Sudjojono juga aktif dalam organisasi, Ketika Jepang datang dan memasuki kegiatan
kesenian di Indonesia Sudjojono diminta duduk membantu Bung Karno dalam organisasi
POETERA. Setelah keluar dari POETERA, ia masuk Keimin Bunka Shidosho, ia mendapat
tugas untuk memimpin bagian seni lukis. Setelah Republik Indonesia Di proklamasikan
Sudjojono bergabung dengan Angkatan Pemuda Indonesia (API) bersama kawan-kawan
seniman ia membentuk bagian kesenian yang aktif mengadakan kegiatan penerangan kepada
rakyat tentang cita-cita nasional, dan tentang proklamasi kemerdekaan. Ketika pemerintahan
RI hijrah ke Yogyakarta, sudjono pun meninggalakan Jakarta. Ia mula-mula bergabung
dengan Front Krawang Cikampek, lalu pergi ke Madiun membentuk Seniman Indonesia
Muda bersama Trisno Sumardjo, Kusbini, dll. Mereka menerbitkan sebuah majalah yang
berjudul seniman, yang banyak memuat karangan tentang kesenian.Sudjojono juga pernah
menerbitkan sebuah buku berjudul seni, seniman, dan senilukis (1946).

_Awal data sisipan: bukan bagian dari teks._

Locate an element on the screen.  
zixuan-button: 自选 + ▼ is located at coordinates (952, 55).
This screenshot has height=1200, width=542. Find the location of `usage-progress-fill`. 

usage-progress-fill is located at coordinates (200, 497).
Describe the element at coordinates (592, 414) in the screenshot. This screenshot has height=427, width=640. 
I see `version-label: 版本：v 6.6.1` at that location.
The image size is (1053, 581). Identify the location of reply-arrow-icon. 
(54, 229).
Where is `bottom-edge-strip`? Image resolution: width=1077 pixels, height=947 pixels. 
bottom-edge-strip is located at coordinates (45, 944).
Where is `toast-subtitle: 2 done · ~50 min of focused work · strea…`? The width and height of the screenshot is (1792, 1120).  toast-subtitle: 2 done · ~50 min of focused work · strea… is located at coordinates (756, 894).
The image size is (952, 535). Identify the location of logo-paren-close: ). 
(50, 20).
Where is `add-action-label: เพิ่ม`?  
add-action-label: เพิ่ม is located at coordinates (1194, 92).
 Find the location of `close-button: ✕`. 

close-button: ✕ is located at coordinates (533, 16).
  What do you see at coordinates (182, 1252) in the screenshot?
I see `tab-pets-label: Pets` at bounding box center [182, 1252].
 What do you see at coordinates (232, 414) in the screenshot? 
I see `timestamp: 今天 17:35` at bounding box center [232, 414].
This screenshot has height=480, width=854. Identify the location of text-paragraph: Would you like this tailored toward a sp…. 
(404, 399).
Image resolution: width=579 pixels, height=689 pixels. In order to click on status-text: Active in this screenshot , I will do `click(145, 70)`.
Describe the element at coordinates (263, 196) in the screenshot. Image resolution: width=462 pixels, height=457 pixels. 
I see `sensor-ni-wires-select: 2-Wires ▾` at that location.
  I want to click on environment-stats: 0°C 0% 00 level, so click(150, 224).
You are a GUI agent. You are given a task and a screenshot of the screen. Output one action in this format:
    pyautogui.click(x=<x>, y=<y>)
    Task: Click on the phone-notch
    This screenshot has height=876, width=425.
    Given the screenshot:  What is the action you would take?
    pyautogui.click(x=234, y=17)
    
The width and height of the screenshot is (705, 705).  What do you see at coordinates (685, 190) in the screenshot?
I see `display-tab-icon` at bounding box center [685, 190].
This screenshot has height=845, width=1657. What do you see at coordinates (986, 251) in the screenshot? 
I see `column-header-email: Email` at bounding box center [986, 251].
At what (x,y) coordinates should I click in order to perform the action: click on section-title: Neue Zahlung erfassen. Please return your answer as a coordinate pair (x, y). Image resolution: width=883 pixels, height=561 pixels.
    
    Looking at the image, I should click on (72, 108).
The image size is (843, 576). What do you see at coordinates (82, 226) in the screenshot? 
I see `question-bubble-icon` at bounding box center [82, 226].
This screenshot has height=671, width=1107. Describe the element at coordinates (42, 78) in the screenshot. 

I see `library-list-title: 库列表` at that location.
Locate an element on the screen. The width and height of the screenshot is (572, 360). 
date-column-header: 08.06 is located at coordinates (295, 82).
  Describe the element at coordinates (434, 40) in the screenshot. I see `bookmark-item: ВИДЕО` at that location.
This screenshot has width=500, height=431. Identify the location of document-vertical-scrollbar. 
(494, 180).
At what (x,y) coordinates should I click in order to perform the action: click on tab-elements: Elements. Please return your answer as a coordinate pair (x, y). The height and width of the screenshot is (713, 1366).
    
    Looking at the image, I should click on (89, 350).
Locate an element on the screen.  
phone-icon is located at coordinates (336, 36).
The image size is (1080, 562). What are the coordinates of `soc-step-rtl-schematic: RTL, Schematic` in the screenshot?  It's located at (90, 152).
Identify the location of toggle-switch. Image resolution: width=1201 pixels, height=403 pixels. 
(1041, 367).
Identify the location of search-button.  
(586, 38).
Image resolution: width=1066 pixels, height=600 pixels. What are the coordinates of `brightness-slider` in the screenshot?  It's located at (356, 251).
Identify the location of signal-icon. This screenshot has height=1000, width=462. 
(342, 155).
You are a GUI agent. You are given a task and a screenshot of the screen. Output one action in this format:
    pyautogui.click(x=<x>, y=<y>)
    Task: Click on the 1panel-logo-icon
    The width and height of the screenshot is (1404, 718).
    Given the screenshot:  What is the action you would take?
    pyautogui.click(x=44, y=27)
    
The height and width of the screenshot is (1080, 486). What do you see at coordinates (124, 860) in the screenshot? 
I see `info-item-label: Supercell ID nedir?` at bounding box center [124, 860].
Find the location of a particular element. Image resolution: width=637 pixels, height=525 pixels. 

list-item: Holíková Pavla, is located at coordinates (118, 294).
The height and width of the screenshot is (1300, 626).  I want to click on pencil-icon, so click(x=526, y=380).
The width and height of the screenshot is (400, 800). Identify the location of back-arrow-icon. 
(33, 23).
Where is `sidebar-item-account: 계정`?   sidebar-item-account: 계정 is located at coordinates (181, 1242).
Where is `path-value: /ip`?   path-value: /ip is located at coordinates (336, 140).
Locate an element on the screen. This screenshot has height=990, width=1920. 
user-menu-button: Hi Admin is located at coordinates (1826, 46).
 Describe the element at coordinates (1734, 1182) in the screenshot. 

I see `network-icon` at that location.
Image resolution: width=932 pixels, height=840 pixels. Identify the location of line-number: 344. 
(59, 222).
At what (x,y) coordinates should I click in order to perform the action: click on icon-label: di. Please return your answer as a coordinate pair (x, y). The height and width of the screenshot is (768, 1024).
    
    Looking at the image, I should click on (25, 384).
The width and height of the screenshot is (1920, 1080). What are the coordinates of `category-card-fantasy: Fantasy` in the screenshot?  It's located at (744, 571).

Setelah selesai perang kemerdekaan Sudjojono menyatakan bahwa seni lukis Indonesia itu
haruslah merupakan seni lukis dengan gaya realisme. Sudjojono yang semula bukanlah
seorang pelukis dengan gaya realisme namun ekspresionisme. Perubahan pandangan ini
menuai kontroversi di kalangan seniman. Para pengeritiknya berpendapat bahwa Sudjojono
menggabungkan pandangan politik dengan pandangan seni. Hal ini semakin di sokong oleh
sudjojono setelah ia secara terang-terangan menjelang pemilihan umum yang yang pertama
awal tahun 1950-an masuk kedalam Partai Komunis Indonesia (PKI) dan mencalonkan diri
menjadi menjadi anggota DPR dan terpilih. Namun pada 1957, ia membelot. Salah satu
alasannya, bahwa buat dia eksistensi Tuhan itu positif, sedangkan PKI belum bisa
memberikan jawaban positif atas hal itu. Di samping ada alasan lain yang tidak
diungkapkannya yang juga diduga menjadi penyebab Sudjojono menceraikan istri
pertamanya, Mia Bustam. Lalu dia menikah lagi dengan
penyanyi Seriosa, Rose Pandanwangi. Dengan begitu berakhirlah peranan sujojono si
seniman sebagai orang politik, ia kembali menekuni kehidupan seni Nama isterinya ini lalu
diabadikannya dalam nama Sanggar Pandanwangi. Dari pernikahannya dia dianugerahi 14
anak.
Sudjojono merupakan seorang seniman yang ikut berperan serta secara fisik dalam
perjuangan mempertahankan kemerdekaan. Bukan saja dengan memanfaatkan bakat dan
kepandaiannya dalam bidang seni. Tetapi juga membantu para tentara sebagai penghubung.
Dia pionir yang mengembangkan seni lukis modern khas Indonesia, dan, dijuluki Bapak Seni
Lukis Indonesia Baru
Dia salah seorang pendiri Persatuan Ahli Gambar Indonesia (Persagi) di Jakarta
tahun 1937 yang merupakan awal sejarah seni rupa modern di Indonesia.
Buka yang ia tebitkan ( seni, seniman, dan senilukis) merupakan buku yang penting
artinya dalam perkembangan kesenian Indonesia.